━━━━━ Material provided ━━━━━

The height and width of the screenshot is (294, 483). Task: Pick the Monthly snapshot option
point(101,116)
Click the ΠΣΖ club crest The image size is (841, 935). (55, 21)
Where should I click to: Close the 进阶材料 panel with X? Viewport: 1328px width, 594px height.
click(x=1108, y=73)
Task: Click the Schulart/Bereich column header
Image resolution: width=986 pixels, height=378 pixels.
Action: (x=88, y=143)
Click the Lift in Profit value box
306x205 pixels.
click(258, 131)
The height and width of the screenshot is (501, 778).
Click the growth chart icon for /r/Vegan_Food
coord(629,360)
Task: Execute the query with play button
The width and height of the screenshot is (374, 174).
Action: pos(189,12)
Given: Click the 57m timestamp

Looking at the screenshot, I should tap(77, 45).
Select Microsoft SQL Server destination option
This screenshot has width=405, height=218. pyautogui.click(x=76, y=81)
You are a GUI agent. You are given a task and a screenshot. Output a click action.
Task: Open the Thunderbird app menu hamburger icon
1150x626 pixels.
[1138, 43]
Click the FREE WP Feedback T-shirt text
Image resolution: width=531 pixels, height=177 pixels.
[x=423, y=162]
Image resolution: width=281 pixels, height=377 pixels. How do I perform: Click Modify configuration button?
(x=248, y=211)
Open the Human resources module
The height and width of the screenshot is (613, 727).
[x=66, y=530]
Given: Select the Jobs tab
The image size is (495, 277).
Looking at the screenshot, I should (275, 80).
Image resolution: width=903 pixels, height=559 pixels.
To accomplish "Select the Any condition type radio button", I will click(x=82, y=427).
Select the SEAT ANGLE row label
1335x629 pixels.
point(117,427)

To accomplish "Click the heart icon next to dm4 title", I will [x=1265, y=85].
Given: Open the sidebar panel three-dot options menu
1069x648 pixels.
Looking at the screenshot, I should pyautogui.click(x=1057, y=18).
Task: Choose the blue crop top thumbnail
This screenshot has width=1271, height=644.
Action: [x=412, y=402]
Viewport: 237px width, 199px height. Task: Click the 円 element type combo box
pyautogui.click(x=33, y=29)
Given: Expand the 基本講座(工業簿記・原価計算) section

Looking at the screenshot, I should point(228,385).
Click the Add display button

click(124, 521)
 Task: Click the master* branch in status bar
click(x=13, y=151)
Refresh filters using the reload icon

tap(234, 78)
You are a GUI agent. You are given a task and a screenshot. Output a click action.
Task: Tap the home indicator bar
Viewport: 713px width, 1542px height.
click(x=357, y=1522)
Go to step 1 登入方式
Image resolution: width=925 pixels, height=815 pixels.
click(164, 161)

━━━━━

### [What this task involves]
Each line holding the string "menu" counts once. Work out the number of such lines in the data and give only that.

### [Answer to the problem]
2